Dora Ohrenstein is an author, designer and writer whose most recent book is CustomCrocheted Sweaters: Make Garments that Really Fit. Her website Crochetinsider.com is a great source for articles, interviews and techniques, and she teaches online crochet classes there too.

11 comments:

Mercurygirl said...

Thanks for shining a light on some common myths about crochet, Dora. I still see people propagating notions such as the one that crochet cannot produce fabrics with good drape, even though your books and patterns have definitively proven them wrong.

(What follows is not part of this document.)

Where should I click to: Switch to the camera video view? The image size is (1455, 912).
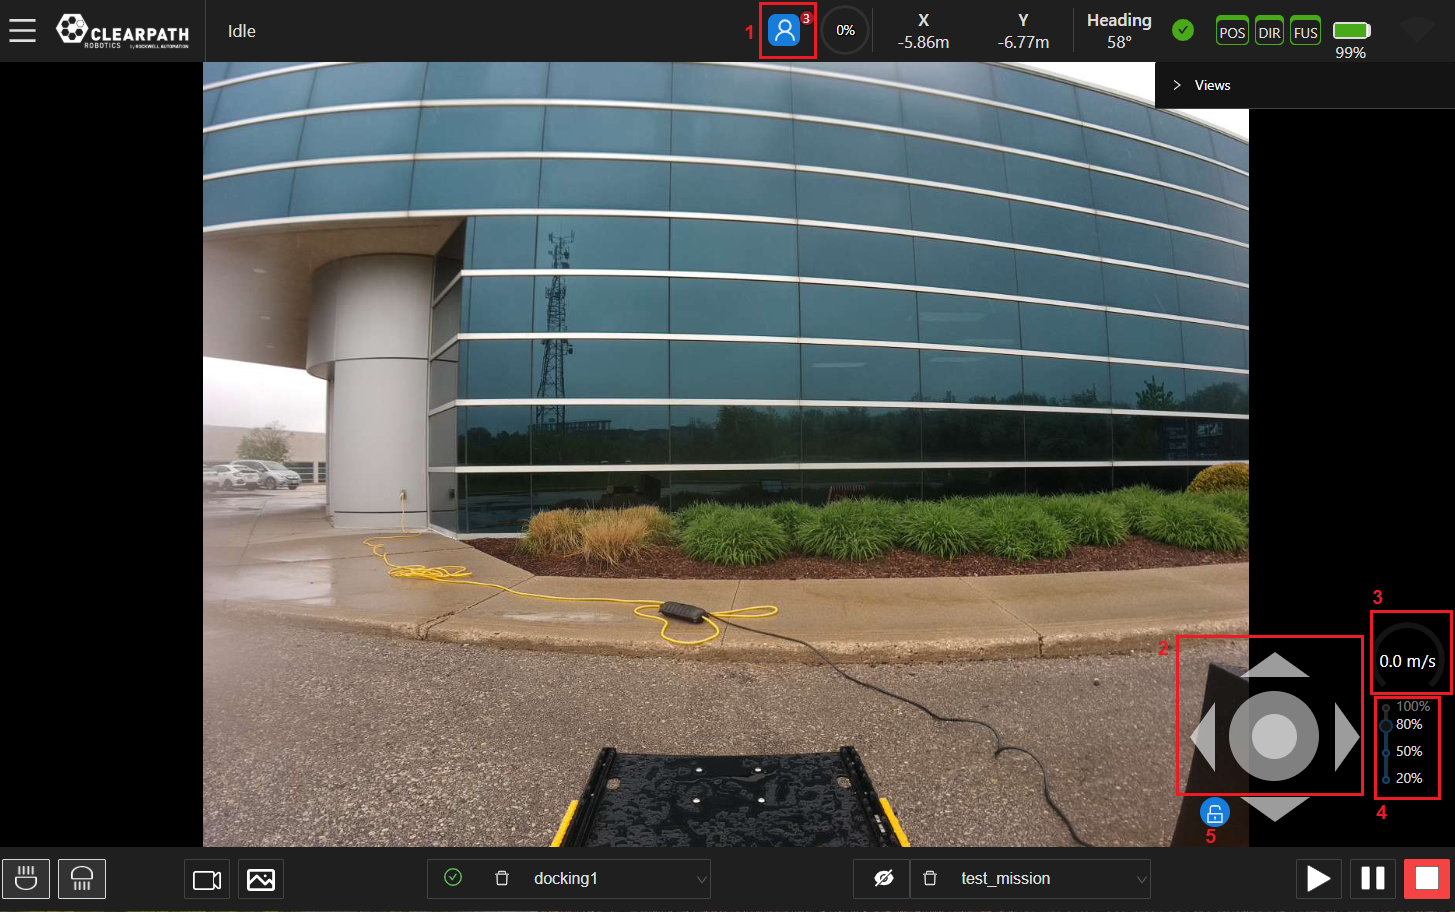tap(207, 879)
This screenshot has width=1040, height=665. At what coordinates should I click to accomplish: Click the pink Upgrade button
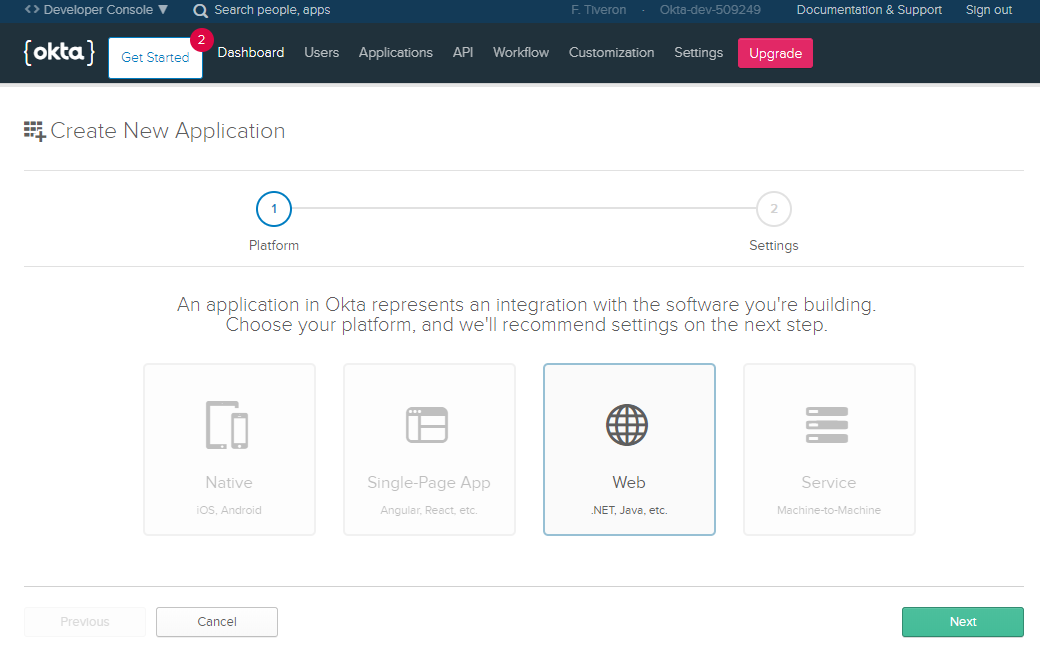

I'm looking forward to many more columns and much more myth-busting from you!

Faina Goberstein said...

Very interesting, Dora. Thank you.

Amy said...

Great article, Dora. Keep on busting those crochet myths. I'll be visiting this site more often to keep up with your posts.

filo said...

Thanks for that tip, it's one of my big problems with gauge. Looking forward to more myth busting in the future. Thanks Dora

Carol said...

Thanks Dora. some great info.

BoricuaCrochet said...

Lovely article! Thanks, Dora! There sure are beautiful designs that you are contributing to this new era. Also thanks to Jimmy Beans Wool to include interesting articles like yours and providing with great choices of yarn.

Beth Graham said...

Thanks for the informative article, Dora. Looking forward to reading more about crochet history!

Anonymous said...

Dear Dora,
I love your beau blazer and way to go with the myth busting! Crochet kept my fingers busy on the bus today as I turned out a pair of orange wristees for my co worker who admired mine. Yay Crochet! Love, MsBusyFingers

Anonymous said...

Such gorgeous articles of clothing. I hope to see much more of your finds.

Kimberly and Abby said...

Thanks for the tip to change row gauge. I'll try it. :-) Ah, mythbusters, crochet-style, fun!

knot•sew•cute design shop said...

What a great tribute to the art of crochet!! Thanks for sharing!